The last time we went on tour Blue had refused to talk or even acknowledge me for a whole week. I had spent half that week drowning my sorrows in Ryder's bar; serenading everyone with awful versions of my favourite songs, and the other half moping around the house stalking Blue while he went on about his activities like I wasn't even a blip on his radar.

Mama finally had enough and dragged me out of Ryder's by my ears; most of the patrons were happy to see me leave, there's only so much of a drunk girl singing about spring days, and loving herself they could take.

I had stayed out later than normal that day, giving up on any sort of reconciliation with my baby.

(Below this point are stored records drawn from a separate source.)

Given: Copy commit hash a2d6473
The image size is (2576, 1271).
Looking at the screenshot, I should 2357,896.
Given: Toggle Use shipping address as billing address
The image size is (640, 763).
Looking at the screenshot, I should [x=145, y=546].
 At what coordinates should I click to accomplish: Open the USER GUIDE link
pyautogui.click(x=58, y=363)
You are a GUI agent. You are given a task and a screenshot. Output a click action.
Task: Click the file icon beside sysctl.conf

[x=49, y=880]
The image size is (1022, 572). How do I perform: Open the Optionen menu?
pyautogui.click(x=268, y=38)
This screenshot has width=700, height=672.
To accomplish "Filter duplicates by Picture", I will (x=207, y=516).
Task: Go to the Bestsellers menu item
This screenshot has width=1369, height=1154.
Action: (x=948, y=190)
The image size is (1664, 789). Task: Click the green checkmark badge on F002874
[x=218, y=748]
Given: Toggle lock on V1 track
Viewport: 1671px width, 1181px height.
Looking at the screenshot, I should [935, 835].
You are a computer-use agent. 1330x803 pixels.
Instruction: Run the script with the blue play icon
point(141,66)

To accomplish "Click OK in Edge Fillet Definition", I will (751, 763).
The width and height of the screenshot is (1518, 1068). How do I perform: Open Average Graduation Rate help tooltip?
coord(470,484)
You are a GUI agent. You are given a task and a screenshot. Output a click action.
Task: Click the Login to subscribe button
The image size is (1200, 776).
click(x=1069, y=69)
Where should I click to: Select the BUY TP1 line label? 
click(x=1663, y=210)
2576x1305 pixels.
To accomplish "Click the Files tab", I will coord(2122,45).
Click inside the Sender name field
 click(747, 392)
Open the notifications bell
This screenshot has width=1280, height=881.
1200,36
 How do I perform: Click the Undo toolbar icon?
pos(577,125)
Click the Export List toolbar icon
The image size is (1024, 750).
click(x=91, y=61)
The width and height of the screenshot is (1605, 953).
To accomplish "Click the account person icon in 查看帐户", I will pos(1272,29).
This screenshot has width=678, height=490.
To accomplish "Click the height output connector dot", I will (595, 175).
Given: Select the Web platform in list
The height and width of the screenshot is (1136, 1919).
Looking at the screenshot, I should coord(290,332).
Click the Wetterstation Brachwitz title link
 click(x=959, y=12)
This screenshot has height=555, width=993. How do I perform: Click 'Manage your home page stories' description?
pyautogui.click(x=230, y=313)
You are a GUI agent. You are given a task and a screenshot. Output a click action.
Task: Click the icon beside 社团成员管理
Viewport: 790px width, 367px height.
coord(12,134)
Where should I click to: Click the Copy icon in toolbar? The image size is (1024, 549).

However, on getting home, ears smarting, I found the little hellion pacing on the driveway muttering to himself, the moment he saw me he had flung his favourite plushie to the ground and sprinted into me knocking my drunk self-flat on my ass.

The thought brings a smile to my face as I make it to the main entrance of the black house.

"Mama!"

I'm stunned for a moment thinking I'm still stuck in the memory when a colourful blur flings itself from the building and into my arms. I feel my knees grow weak and crumple as I struggle to contain myself. Blue! He was here! My baby was finally in my arms! He didn't hate me! I choke on a sob at the thought feeling the tight hold I had on my tears unravelling.

I bury my face in his blue locks, sobbing my heart out. His tiny hands creep up my back gripping and clenching as his wings tried to fold me in, but they are too small.

His chest vibrates and I realise my baby was also crying which sets me off again. I don't know how long we stay there, but I'm forced to look up when someone clears their throat.

"I didn't even know he could cry?" says Andrei and I turn my inquisitive stare on him, I hadn't even heard them come out.

"What do you mean?" I ask standing up with Blue still buried in my arms, I prop him on my hips and he buried his face further into my neck, biting and gripping.

Hiding a wince, I cock my head at Andrei waiting for him to explain his outburst.

"He was so chill the whole time, I thought babies were supposed to cry throughout."

I go to answer, obviously in my baby's defence when Ax raises his hand halting me, "Can i..." he breaks off arms spread.

What did he want? Oh...

Spreading my free arm, I prepare to tease him when his face also crumples and he walks into the hug.

"I'm so glad you're back and in one piece, I thought...I'm so sorry, we all are, for leaving you alone that night, so sorry." He whispers sound breaking.

Wait, what? Did he blame himself?

"Could we take this inside? We are attracting an audience." Rain says before I get to speak.

We trudge after him with Blue still clinging onto me, but my mind was whirling. Why do they blame themselves?

"They were with you before you were taken I gather, then they left you alone, and then you were kidnapped! They should blame themselves."

I jolt hard, I had forgotten the damn talking lizard was with us.

We walk in towards the elevator and Ax pauses to let me in first.